> [TEXT]:
[Congressional Record Volume 140, Number 133 (Wednesday, September 21, 1994)]
[Extensions of Remarks]
[Page E]
From the Congressional Record Online through the Government Printing Office [www.gpo.gov]


[Congressional Record: September 21, 1994]



               SIKH LEADERS HARASSED BY INDIAN GOVERNMENT

                                 ______


                            HON. DAN BURTON

                               of indiana

                    in the house of representatives

                     Wednesday, September 21, 1994

  Mr. BURTON of Indiana. Mr. Speaker, the Government of India has 
struck another blow against democratic principles. They have charged 
former Member of Parliament Simranjit Singh Mann under the oppressive 
Terrorist and Disruptive Activities Act [TADA]. Under TADA, anyone can 
be detained by Indian security forces for up to 2 years without any 
charges being filed. According to Asia Watch, ``TADA reverses the 
presumption of innocence, placing the burden on the accused to prove he 
is not guilty. This violates every international human rights 
standard.''
  As if this wasn't bad enough, the government has forcibly prevented 
the President of the Punjab Human Rights Organization, Ajit Singh 
Bains, from leaving the country to speak at a conference in London. A 
retired high court justice, Justice Bains was detained at the final 
security checkpoint because his name appeared on an official Home 
Ministry list of people forbidden to leave the country. Justice Bains, 
like Mr. Mann, is a proponent of a peaceful movement to achieve 
independence for Khalistan.
  Many of us remember Justice Bain's eloquent testimony before the 
Congressional Human Rights Caucus 3 years ago. He detailed brutal 
abuses of the most basic liberties by Indian security forces in 
Khalistan. Why would the world's largest democracy prohibit a 
distinguished former judge from traveling abroad to speak about human 
rights? Does a legitimate democracy maintain lists of people who are 
prohibited to leave the country because of their advocacy of peaceful 
change? Prohibiting people from traveling and seizing their passports 
solely because of their political views is a serious violation of 
widely recognized human rights standards.

> [DATA EXCERPT]:

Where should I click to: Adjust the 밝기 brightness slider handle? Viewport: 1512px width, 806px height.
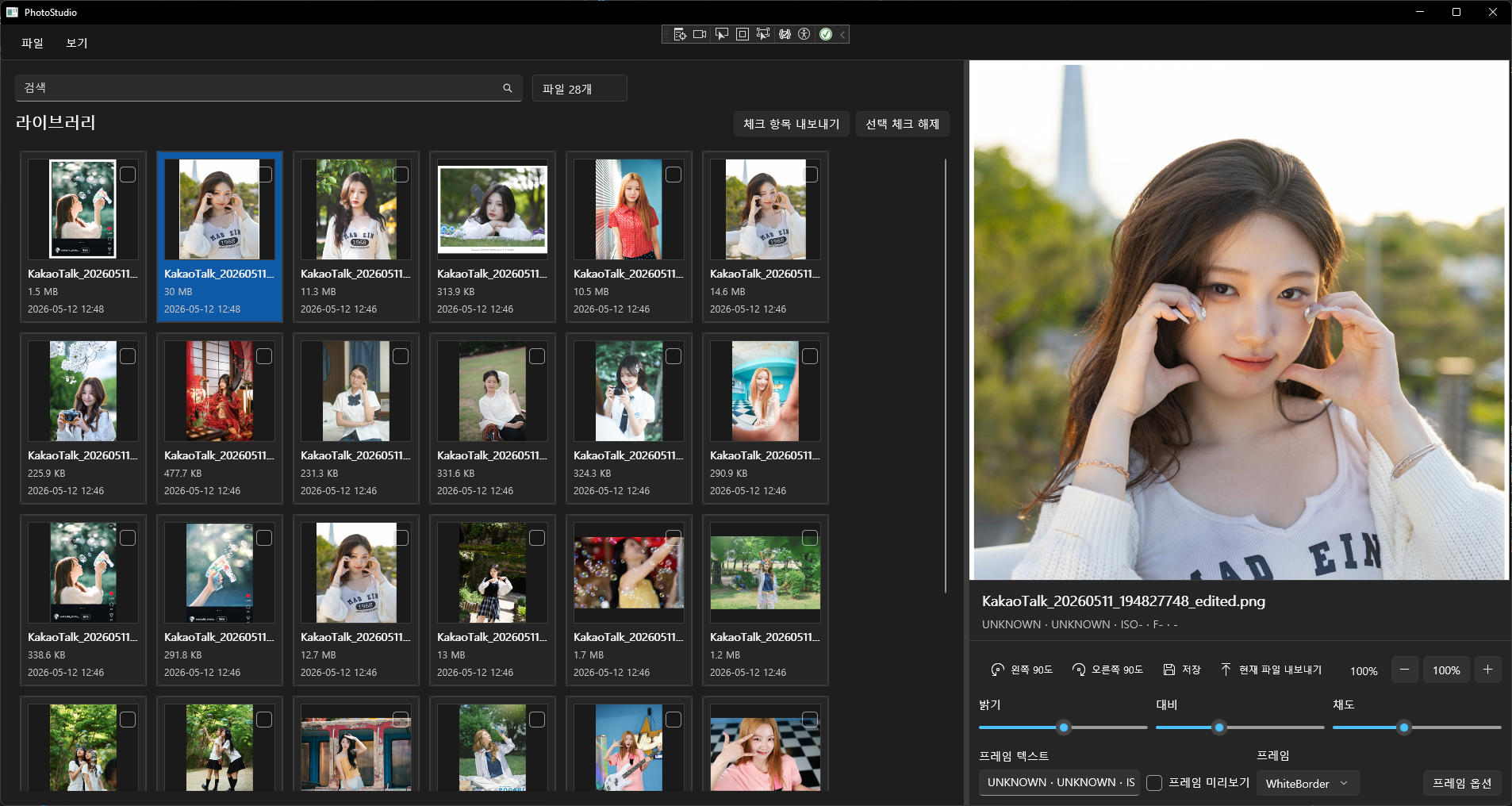pos(1064,727)
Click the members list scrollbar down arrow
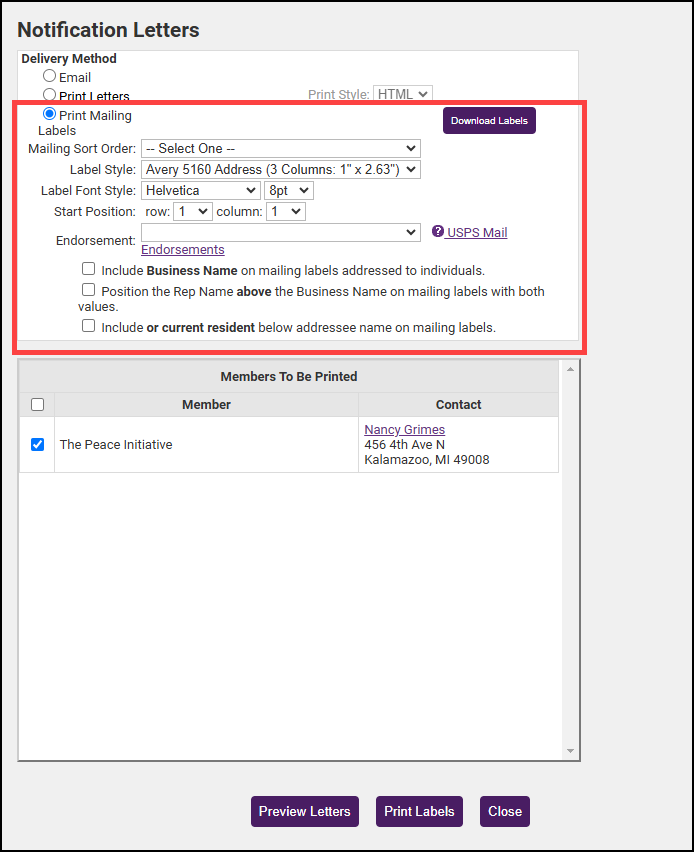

> [EXERCISE OBJECTIVE]:
From the remarks on Sikh leaders, copy word for word the passage that runs from "Many of us remember" up to and including "human rights standards.".

> [REPLY]:
Many of us remember Justice Bain's eloquent testimony before the 
Congressional Human Rights Caucus 3 years ago. He detailed brutal 
abuses of the most basic liberties by Indian security forces in 
Khalistan. Why would the world's largest democracy prohibit a 
distinguished former judge from traveling abroad to speak about human 
rights? Does a legitimate democracy maintain lists of people who are 
prohibited to leave the country because of their advocacy of peaceful 
change? Prohibiting people from traveling and seizing their passports 
solely because of their political views is a serious violation of 
widely recognized human rights standards.